With demand growing rapidly for distribution centers and available space tightening up, more developers are building new facilities on speculation or “spec,” meaning without a tenant or buyer lined up as they’re confident it won’t stay on the market long.
This is continuing a trend that started a couple years ago, driven primary by rapid growth in ecommerce as well as the increasing trend toward same-day delivery services. As Multichannel Merchant tracks distribution center and fulfillment center activity, more spec developments have been popping up, like this 769,500-square-foot project in the St. Louis area.
When the recession hit in 2008 and even through 2011, “spec was a dirty word,” said Mike Lowe, first vice president at CB Richard Ellis.
“There was negative (space) absorption, with landlords and tenants giving back more than leasing,” Lowe said. “Financing was very hard, and it was all doom and gloom, so supply was increasing greatly.”
Then in 2013, things started to turn as absorption rates of new space coming online increased. “Developers who had been sitting on vacant space for 2-3 years, now wanted to get deals done to get occupancy,” he said.
Douglas Armbruster, senior vice president and regional director for warehouse, distribution and manufacturing developer IDI Gazeley, said ecommerce has been the main driver behind the resurgence in spec DCs. He added that projects initially funded and scoped three years ago are coming to market now and moving quickly.
“We’ve seen spec pick up since about mid-2012 in all markets across the country,” Armbruster said. “It’s been heavier in more densely populated areas where we’re seeing buildings constructed for same-day delivery in urban markets.”
According to an ecommerce report from CBRE, light industrial properties — typically smaller than 200,000 square feet and often located in or near urban markets — have been identified as key assets for the last-mile issue and same-day delivery.

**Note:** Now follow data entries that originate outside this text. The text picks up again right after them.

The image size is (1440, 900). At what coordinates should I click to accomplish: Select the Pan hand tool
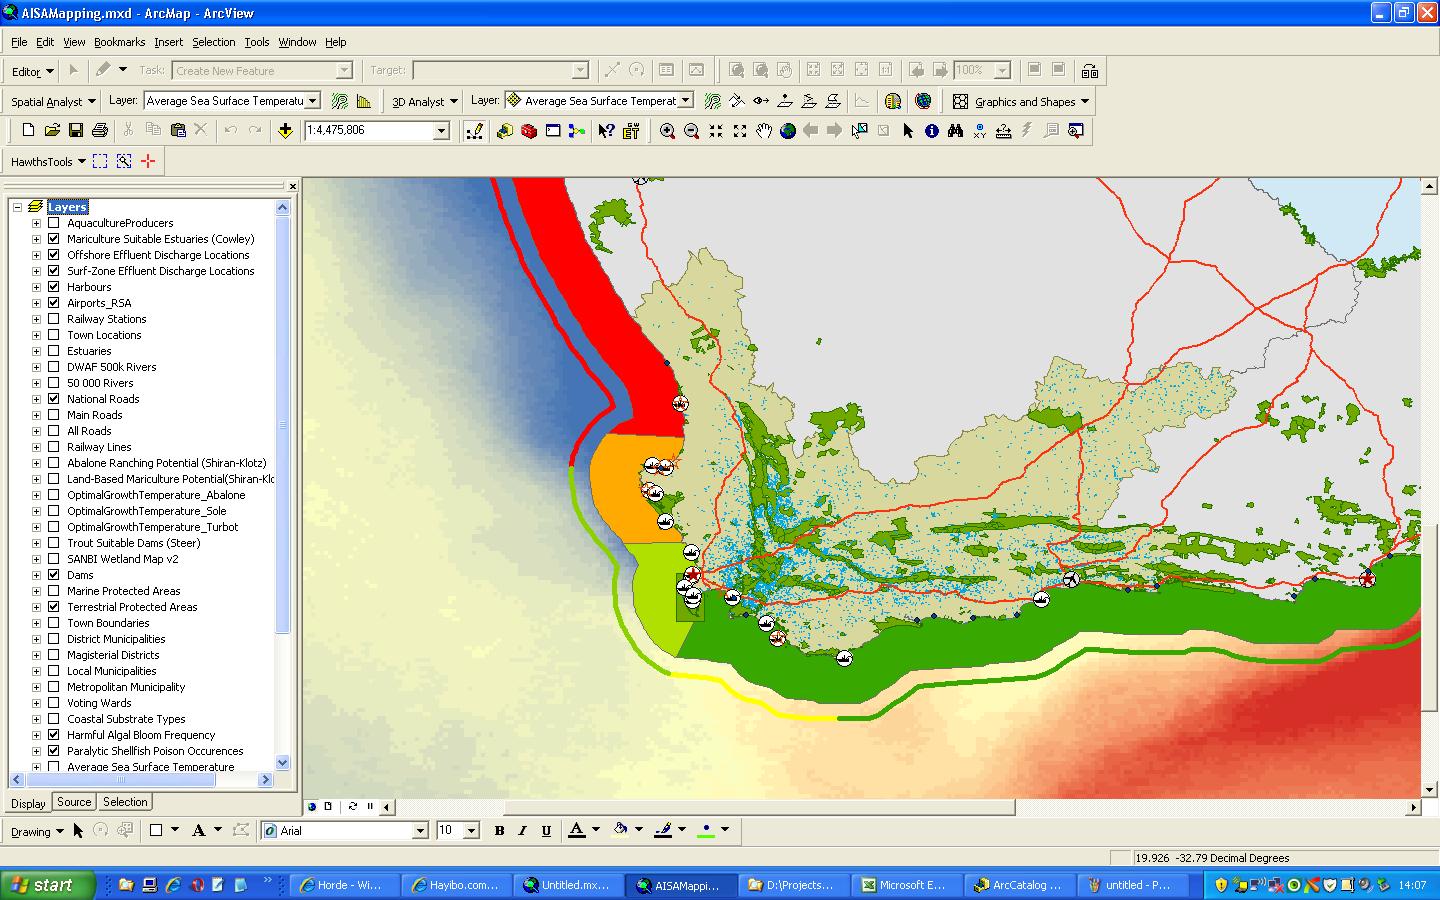(764, 131)
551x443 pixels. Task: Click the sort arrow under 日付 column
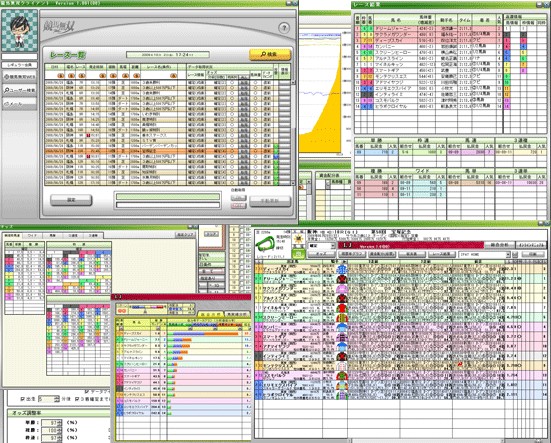click(x=60, y=76)
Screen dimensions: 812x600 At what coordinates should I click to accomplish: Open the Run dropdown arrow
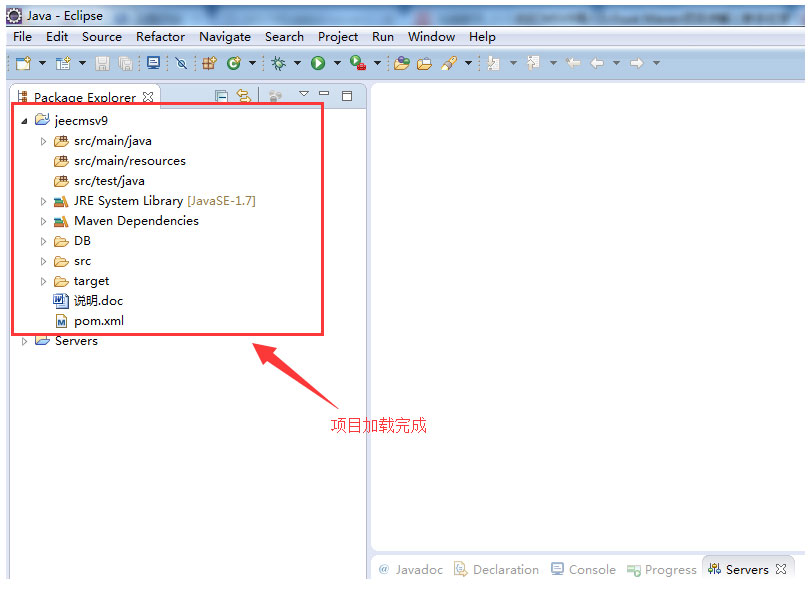tap(337, 63)
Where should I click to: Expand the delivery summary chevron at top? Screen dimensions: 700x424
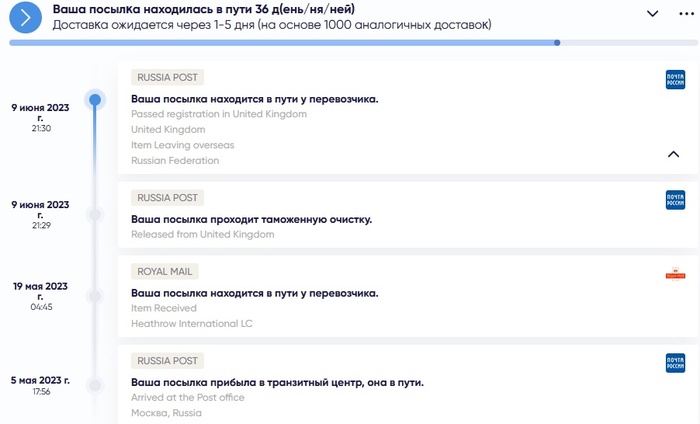pos(653,13)
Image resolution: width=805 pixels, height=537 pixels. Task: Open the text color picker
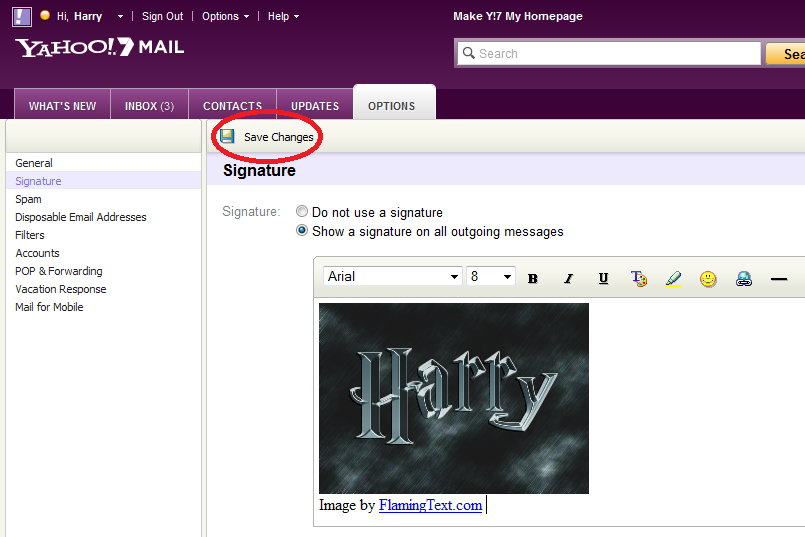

Armbruster said he has seen ecommerce companies employ zone skipping tactics with their new distribution centers to squeeze out supply chain costs in the last mile. “They’ll use their own facility to basically provide large volumes of product directly to population centers,” he said. “For example, an ecommerce company can have doors assigned to particular municipalities like Houston or Jacksonville, sorting packages themselves instead of trucking them to UPS or FedEx to sort.”
With demand high and supply low, Lowe said, DC lease rates are up and landlords and developers “are back in the driver’s seat,” with newer spec properties coming online around the country.
“Vacancies in most major markets where industrial property is a factor are at levels not seen in the past 15-20 years,” he said. “For example Cincinnati has a bulk vacancy rate of about 4%, in the 14th largest commercial market in North America. What that means is it’s typically around a 10-15% vacancy rate. When it gets into that range, people start adding supply to the market.”
Indianapolis and Dallas are two markets that are exceptions, where vacancy rates are a bit higher as space has been overbuilt, but that situation could change quickly, Armbruster said. “In most other (major markets) demand is outstripping supply,” he said. “In northern New Jersey, everyone is trying to get into the same-day market in New York City, so the challenge is to buy up any available land to tear down existing assets and put up more modern facilities.”